Every record listed below should be copied exactly.

○ ○ ○ ○ ○

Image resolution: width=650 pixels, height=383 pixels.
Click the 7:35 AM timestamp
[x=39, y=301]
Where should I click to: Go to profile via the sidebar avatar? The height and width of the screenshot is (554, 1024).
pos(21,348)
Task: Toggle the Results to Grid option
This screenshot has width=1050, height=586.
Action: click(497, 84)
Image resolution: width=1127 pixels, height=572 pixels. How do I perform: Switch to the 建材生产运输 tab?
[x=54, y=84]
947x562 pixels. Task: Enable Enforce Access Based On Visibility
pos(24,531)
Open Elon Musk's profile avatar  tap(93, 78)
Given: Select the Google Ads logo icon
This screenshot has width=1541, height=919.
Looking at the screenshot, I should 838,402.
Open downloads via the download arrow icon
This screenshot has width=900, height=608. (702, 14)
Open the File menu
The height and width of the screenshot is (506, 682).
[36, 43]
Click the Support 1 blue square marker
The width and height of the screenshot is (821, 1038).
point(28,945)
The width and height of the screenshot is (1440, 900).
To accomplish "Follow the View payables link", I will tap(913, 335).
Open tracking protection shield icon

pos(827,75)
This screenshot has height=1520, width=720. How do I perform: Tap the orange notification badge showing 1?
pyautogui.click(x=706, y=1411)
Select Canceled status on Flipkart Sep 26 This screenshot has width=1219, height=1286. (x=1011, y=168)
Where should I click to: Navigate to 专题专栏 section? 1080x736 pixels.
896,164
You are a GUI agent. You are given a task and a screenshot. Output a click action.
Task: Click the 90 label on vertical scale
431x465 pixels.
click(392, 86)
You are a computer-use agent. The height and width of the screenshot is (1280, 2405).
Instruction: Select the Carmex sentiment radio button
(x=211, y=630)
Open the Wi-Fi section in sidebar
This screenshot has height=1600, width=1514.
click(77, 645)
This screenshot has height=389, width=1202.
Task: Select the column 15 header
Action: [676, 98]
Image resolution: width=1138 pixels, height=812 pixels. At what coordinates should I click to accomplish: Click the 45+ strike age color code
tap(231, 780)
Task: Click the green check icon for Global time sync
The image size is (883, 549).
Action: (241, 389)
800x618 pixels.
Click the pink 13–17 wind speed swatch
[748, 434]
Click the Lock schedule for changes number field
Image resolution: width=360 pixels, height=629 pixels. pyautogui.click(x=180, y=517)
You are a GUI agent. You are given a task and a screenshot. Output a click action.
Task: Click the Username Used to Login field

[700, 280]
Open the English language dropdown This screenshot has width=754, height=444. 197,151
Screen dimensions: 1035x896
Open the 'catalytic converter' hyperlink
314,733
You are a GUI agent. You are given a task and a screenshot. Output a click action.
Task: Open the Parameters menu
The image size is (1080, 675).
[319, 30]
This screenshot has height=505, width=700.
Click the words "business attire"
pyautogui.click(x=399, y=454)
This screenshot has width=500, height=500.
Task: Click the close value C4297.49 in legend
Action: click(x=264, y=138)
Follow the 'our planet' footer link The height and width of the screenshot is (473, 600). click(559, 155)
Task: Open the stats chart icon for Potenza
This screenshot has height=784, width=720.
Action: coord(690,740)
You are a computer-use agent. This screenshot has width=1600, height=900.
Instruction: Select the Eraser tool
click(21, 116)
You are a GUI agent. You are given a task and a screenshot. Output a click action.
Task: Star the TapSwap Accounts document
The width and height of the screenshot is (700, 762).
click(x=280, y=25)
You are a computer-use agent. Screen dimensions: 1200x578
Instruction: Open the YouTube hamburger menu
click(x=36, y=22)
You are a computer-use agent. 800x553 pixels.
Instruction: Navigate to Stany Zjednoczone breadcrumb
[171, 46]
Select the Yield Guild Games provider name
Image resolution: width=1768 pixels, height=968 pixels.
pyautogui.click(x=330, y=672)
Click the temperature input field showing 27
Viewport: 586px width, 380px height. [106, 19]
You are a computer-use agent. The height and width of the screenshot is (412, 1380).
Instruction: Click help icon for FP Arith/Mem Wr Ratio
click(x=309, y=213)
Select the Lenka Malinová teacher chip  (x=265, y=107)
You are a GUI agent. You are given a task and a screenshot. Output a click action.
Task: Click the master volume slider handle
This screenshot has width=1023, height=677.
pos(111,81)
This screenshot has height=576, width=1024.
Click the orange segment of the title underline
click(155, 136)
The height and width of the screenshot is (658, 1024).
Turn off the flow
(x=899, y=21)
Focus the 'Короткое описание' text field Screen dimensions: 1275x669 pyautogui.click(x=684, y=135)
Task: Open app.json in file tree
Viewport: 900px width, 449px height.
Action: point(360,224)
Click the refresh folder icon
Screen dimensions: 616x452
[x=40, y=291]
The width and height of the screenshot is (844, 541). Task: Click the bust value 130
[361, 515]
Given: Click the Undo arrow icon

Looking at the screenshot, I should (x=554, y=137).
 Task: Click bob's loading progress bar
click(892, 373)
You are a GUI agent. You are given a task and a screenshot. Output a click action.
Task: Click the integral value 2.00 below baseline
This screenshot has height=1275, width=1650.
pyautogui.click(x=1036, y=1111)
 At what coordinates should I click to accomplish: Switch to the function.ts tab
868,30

○ ○ ○ ○ ○

* **Result**
Image resolution: width=650 pixels, height=383 pixels.
Click the 7:35 AM timestamp
[x=39, y=301]
Where should I click to: Go to profile via the sidebar avatar? The height and width of the screenshot is (554, 1024).
pos(21,348)
Task: Toggle the Results to Grid option
This screenshot has width=1050, height=586.
Action: click(497, 84)
Image resolution: width=1127 pixels, height=572 pixels. How do I perform: Switch to the 建材生产运输 tab?
[x=54, y=84]
947x562 pixels. Task: Enable Enforce Access Based On Visibility
pos(24,531)
Open Elon Musk's profile avatar  tap(93, 78)
Given: Select the Google Ads logo icon
This screenshot has width=1541, height=919.
Looking at the screenshot, I should 838,402.
Open downloads via the download arrow icon
This screenshot has width=900, height=608. (702, 14)
Open the File menu
The height and width of the screenshot is (506, 682).
[36, 43]
Click the Support 1 blue square marker
The width and height of the screenshot is (821, 1038).
point(28,945)
The width and height of the screenshot is (1440, 900).
To accomplish "Follow the View payables link", I will tap(913, 335).
Open tracking protection shield icon

pos(827,75)
This screenshot has height=1520, width=720. How do I perform: Tap the orange notification badge showing 1?
pyautogui.click(x=706, y=1411)
Select Canceled status on Flipkart Sep 26 This screenshot has width=1219, height=1286. (x=1011, y=168)
Where should I click to: Navigate to 专题专栏 section? 1080x736 pixels.
896,164
You are a GUI agent. You are given a task and a screenshot. Output a click action.
Task: Click the 90 label on vertical scale
431x465 pixels.
click(392, 86)
You are a computer-use agent. The height and width of the screenshot is (1280, 2405).
Instruction: Select the Carmex sentiment radio button
(x=211, y=630)
Open the Wi-Fi section in sidebar
This screenshot has height=1600, width=1514.
click(77, 645)
This screenshot has height=389, width=1202.
Task: Select the column 15 header
Action: [676, 98]
Image resolution: width=1138 pixels, height=812 pixels. At what coordinates should I click to accomplish: Click the 45+ strike age color code
tap(231, 780)
Task: Click the green check icon for Global time sync
The image size is (883, 549).
Action: (241, 389)
800x618 pixels.
Click the pink 13–17 wind speed swatch
[748, 434]
Click the Lock schedule for changes number field
Image resolution: width=360 pixels, height=629 pixels. pyautogui.click(x=180, y=517)
You are a GUI agent. You are given a task and a screenshot. Output a click action.
Task: Click the Username Used to Login field

[700, 280]
Open the English language dropdown This screenshot has width=754, height=444. 197,151
Screen dimensions: 1035x896
Open the 'catalytic converter' hyperlink
314,733
You are a GUI agent. You are given a task and a screenshot. Output a click action.
Task: Open the Parameters menu
The image size is (1080, 675).
[319, 30]
This screenshot has height=505, width=700.
Click the words "business attire"
pyautogui.click(x=399, y=454)
This screenshot has width=500, height=500.
Task: Click the close value C4297.49 in legend
Action: click(x=264, y=138)
Follow the 'our planet' footer link The height and width of the screenshot is (473, 600). click(559, 155)
Task: Open the stats chart icon for Potenza
This screenshot has height=784, width=720.
Action: coord(690,740)
You are a computer-use agent. This screenshot has width=1600, height=900.
Instruction: Select the Eraser tool
click(21, 116)
You are a GUI agent. You are given a task and a screenshot. Output a click action.
Task: Star the TapSwap Accounts document
The width and height of the screenshot is (700, 762).
click(x=280, y=25)
You are a computer-use agent. Screen dimensions: 1200x578
Instruction: Open the YouTube hamburger menu
click(x=36, y=22)
You are a computer-use agent. 800x553 pixels.
Instruction: Navigate to Stany Zjednoczone breadcrumb
[171, 46]
Select the Yield Guild Games provider name
Image resolution: width=1768 pixels, height=968 pixels.
pyautogui.click(x=330, y=672)
Click the temperature input field showing 27
Viewport: 586px width, 380px height. [106, 19]
You are a computer-use agent. The height and width of the screenshot is (412, 1380).
Instruction: Click help icon for FP Arith/Mem Wr Ratio
click(x=309, y=213)
Select the Lenka Malinová teacher chip  (x=265, y=107)
You are a GUI agent. You are given a task and a screenshot. Output a click action.
Task: Click the master volume slider handle
This screenshot has width=1023, height=677.
pos(111,81)
This screenshot has height=576, width=1024.
Click the orange segment of the title underline
click(155, 136)
The height and width of the screenshot is (658, 1024).
Turn off the flow
(x=899, y=21)
Focus the 'Короткое описание' text field Screen dimensions: 1275x669 pyautogui.click(x=684, y=135)
Task: Open app.json in file tree
Viewport: 900px width, 449px height.
Action: point(360,224)
Click the refresh folder icon
Screen dimensions: 616x452
[x=40, y=291]
The width and height of the screenshot is (844, 541). Task: Click the bust value 130
[361, 515]
Given: Click the Undo arrow icon

Looking at the screenshot, I should (x=554, y=137).
 Task: Click bob's loading progress bar
click(892, 373)
You are a GUI agent. You are given a task and a screenshot. Output a click action.
Task: Click the integral value 2.00 below baseline
This screenshot has height=1275, width=1650.
pyautogui.click(x=1036, y=1111)
 At what coordinates should I click to accomplish: Switch to the function.ts tab
868,30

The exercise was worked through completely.